▶ TASK TO CARRY OUT:
In the dictated account of a Fourth of July visit home, why does the narrator say the bedroom is the only part of the house that cannot be envisioned?

BEGIN PROVIDED PASSAGE

Dictated to her Mom on July 7th, 2015.
Home has always been a place where I have always felt safe, comfortable and loved. The more that I sit here in my room, the more memories of the good times we have shared keep coming back! In the more recent times, since moving back with my health starting to decline, especially over the last year and a half, at a more rapid pace – thoughts of not being at home always really scared me. When we started home health aides caring for me, home was a little bit different in having someone else in the house along with the family, but I knew in the hours that they were there, it helped the family do things they needed and I had someone who could focus on my needs such as getting to the bathroom. It wasn’t until I was transferred to the nursing home that I realized how many needs I have. Since my days at Children’s Hospital, I have gone fully blind and I know my health overall is still declining.
It was even before Dad and Mom went on their trip, talks of being able to go back home for even one day were discussed, especially with my PT/OT. Mom and Dad wanted to take me home for the 4th of July to enjoy a barbeque picnic with the family. The day they came back from their trip I started working on safe transfers for safe transport from my wheelchair to the car seat by Dad. Mom and Marcia helped with the safe transfers to the potty chair. They all did great and now I was all set for the day! I started praying in advance for that day that nothing would hinder my going and that it would be one, like the others in the past, of great memories. God definitely answered those prayers and when I returned that next day, I started to see things of why I am here through different eyes.
Going home was a little weird at first. I could see it in my mind, but it was a lot of asking which direction I was facing and going by sense of touch. When we got inside, Dad said I should call for Muffy (the cat). Muffy, of course, still thinks home is my bed! So, mom wheeled me to my room so I could give him a petting. I started crying because I could not see him, but I could feel his ears and gave him a good scratch under his chin! I could also tell he has a very healthy appetite because he feels quite large! My room is the only thing I cannot envision. The only thing that remains is my bed, as everything else is at my room in the nursing home. So as we left there, I still envisioned the room as it used to be. The rest of the evening seemed to flow. I sat on the recliner chair with my feet up and the sun did not hurt my eyes as it did in the past. We sat out on the deck while Dad got the grill going and discussed the trees, flowers, birds and mom’s garden. When dinner was ready, I cannot tell you how amazing it tasted! Dad’s grill master skills, mom’s pasta salad and fresh fruit was all wonderful. I stuffed myself that night! It was GREAT! Even ended it with those obnoxiously delicious sugar cookies with messy blue frosting on the top. I had a cup of coffee that contained Almond Joy creamer—the best ever! As we finished talking and it got towards time to go, I guess there was a really pretty sunset. We took more pictures, which, of course, I will never see, but facing in the direction of Mom’s garden and trees—in my mind—I have a pretty good idea of what it looked like!

END PROVIDED PASSAGE
BEGIN EXTRACTED RECORDS

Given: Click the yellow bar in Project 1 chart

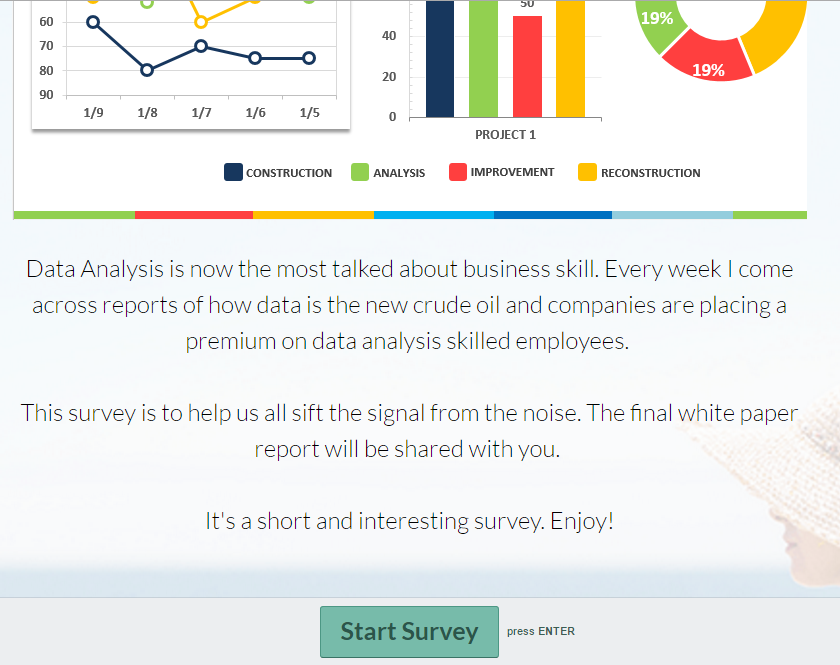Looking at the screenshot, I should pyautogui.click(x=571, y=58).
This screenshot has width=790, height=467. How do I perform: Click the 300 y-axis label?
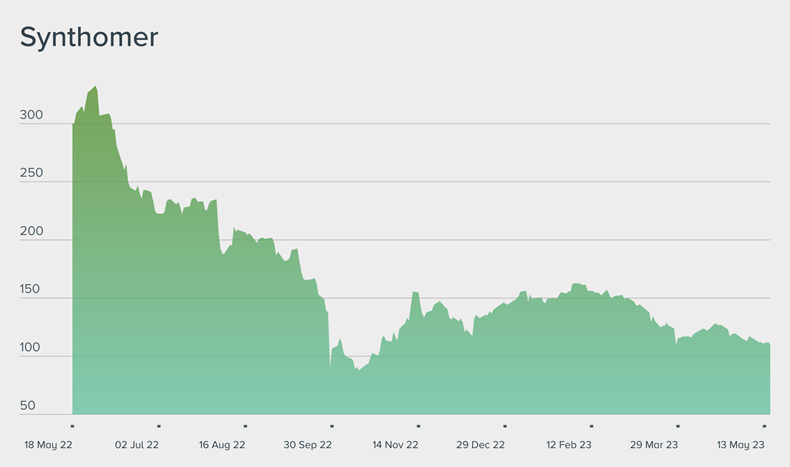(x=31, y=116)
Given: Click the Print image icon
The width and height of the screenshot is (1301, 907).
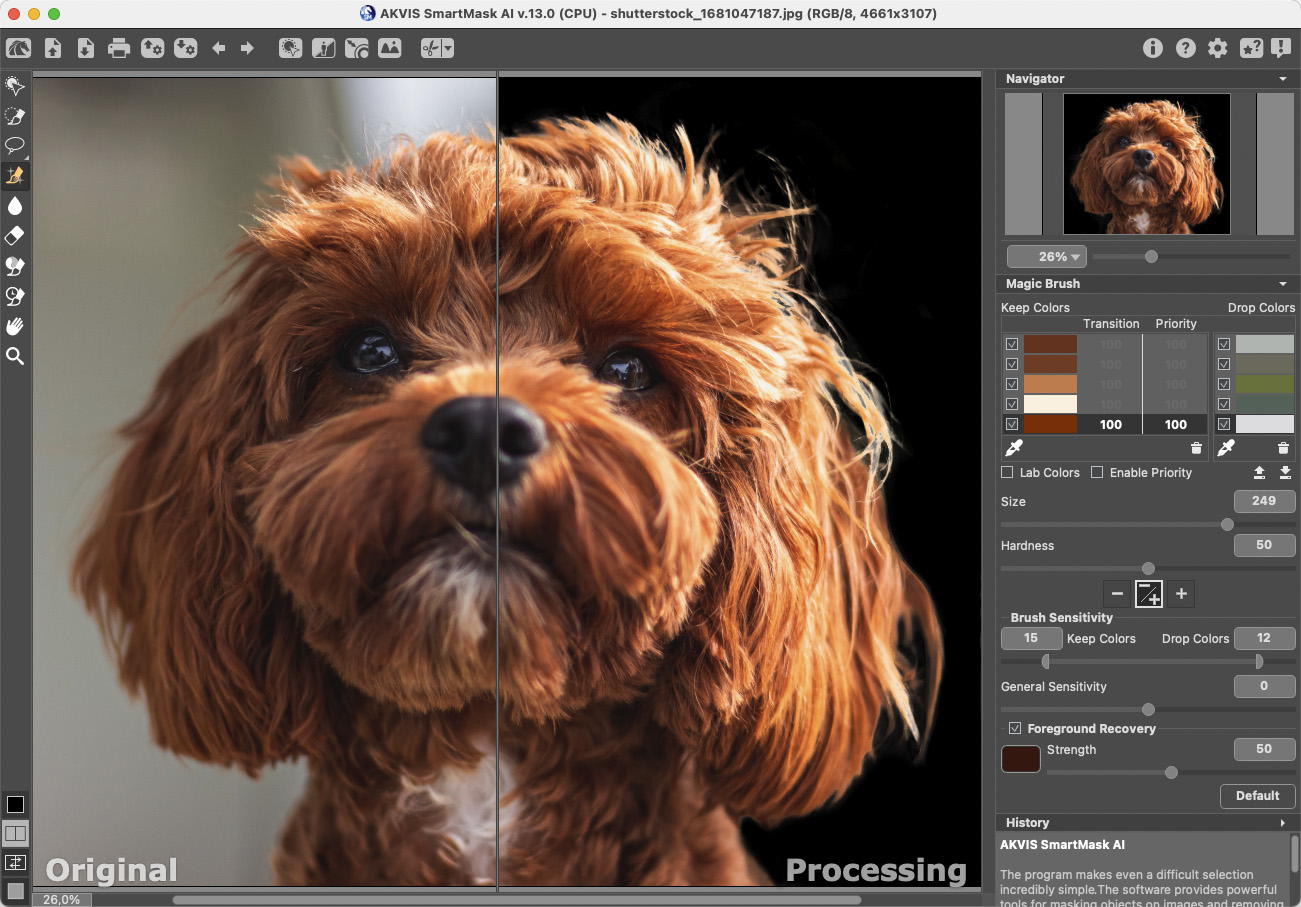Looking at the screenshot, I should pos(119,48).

END EXTRACTED RECORDS

▶ RESPONSE TO THE EXERCISE:
The bed is the only thing left in the room. Everything else has been moved to the narrator's room at the nursing home.